- What is needed: From the material below, copy each line that contains the word "label". Only matches with the same uppercase and lowercase letters count.

- Data rows:

▼

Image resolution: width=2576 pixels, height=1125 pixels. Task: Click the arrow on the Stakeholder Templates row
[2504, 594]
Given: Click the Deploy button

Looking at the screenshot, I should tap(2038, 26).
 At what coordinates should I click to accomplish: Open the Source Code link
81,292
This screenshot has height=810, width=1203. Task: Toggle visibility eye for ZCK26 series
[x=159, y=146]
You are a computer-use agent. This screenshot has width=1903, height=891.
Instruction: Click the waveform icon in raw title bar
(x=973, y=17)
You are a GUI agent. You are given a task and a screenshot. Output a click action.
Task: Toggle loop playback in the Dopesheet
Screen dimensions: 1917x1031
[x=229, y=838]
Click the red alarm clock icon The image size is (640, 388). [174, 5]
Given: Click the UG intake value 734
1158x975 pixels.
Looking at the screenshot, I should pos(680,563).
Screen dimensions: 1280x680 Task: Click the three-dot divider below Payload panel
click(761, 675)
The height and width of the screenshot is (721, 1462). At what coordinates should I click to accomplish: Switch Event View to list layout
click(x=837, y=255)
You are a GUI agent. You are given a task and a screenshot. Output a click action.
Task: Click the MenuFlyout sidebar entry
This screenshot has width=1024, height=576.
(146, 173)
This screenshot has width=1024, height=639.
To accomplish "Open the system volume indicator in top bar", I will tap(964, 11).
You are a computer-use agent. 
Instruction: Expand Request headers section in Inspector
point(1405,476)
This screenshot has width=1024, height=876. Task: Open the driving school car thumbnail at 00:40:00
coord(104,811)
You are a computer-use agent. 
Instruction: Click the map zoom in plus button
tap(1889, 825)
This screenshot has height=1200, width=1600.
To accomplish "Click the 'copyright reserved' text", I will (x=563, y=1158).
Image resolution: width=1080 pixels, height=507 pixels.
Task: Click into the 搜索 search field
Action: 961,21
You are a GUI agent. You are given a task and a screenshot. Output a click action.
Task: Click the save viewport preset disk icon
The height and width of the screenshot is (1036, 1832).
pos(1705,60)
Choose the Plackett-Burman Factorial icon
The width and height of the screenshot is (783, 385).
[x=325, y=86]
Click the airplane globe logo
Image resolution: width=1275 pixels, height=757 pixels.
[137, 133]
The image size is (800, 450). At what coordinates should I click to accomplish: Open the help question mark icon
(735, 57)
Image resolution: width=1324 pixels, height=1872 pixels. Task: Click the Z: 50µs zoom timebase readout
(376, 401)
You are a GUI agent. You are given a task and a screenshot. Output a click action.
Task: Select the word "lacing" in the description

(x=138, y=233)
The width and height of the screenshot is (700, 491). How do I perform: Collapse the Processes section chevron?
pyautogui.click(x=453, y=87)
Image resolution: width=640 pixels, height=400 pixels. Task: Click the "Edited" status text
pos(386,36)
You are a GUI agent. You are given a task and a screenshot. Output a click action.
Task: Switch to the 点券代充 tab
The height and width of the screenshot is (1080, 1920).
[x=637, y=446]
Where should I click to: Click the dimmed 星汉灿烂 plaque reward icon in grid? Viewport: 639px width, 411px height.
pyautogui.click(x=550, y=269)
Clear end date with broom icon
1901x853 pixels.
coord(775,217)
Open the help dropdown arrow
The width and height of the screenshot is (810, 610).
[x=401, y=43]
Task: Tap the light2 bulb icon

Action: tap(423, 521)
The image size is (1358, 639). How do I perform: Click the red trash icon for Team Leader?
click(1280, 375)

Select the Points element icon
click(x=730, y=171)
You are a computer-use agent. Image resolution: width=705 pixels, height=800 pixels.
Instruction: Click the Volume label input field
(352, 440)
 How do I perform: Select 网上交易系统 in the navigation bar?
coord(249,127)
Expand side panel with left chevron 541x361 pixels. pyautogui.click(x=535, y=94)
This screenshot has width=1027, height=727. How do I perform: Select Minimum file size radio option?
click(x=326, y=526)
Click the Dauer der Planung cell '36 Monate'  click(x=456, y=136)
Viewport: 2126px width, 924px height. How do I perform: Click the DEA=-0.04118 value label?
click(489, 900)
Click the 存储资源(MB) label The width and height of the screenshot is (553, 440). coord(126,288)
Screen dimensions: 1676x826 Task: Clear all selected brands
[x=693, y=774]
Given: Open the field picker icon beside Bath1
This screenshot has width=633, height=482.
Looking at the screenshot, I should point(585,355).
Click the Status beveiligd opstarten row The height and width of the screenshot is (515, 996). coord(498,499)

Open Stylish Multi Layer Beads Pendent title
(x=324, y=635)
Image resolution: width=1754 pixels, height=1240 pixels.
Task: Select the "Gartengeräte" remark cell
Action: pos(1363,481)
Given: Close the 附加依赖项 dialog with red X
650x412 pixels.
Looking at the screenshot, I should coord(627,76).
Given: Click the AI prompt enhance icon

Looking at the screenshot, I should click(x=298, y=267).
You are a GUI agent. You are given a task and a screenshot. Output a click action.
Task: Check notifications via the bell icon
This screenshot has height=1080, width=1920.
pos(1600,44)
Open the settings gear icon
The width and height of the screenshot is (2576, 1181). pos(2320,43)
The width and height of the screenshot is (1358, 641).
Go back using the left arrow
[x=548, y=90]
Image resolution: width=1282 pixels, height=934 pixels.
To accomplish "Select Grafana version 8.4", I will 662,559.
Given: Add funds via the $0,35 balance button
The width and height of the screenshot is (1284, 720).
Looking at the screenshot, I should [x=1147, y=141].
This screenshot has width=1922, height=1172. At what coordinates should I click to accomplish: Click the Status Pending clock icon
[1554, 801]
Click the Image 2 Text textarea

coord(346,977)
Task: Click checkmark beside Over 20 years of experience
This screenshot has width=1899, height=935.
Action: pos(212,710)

▲

- Response for this exercise:
Instruction: Click the Volume label input field
Viewport: 2126px width, 924px height. How do I perform: Click the DEA=-0.04118 value label?
Click the 存储资源(MB) label The width and height of the screenshot is (553, 440). coord(126,288)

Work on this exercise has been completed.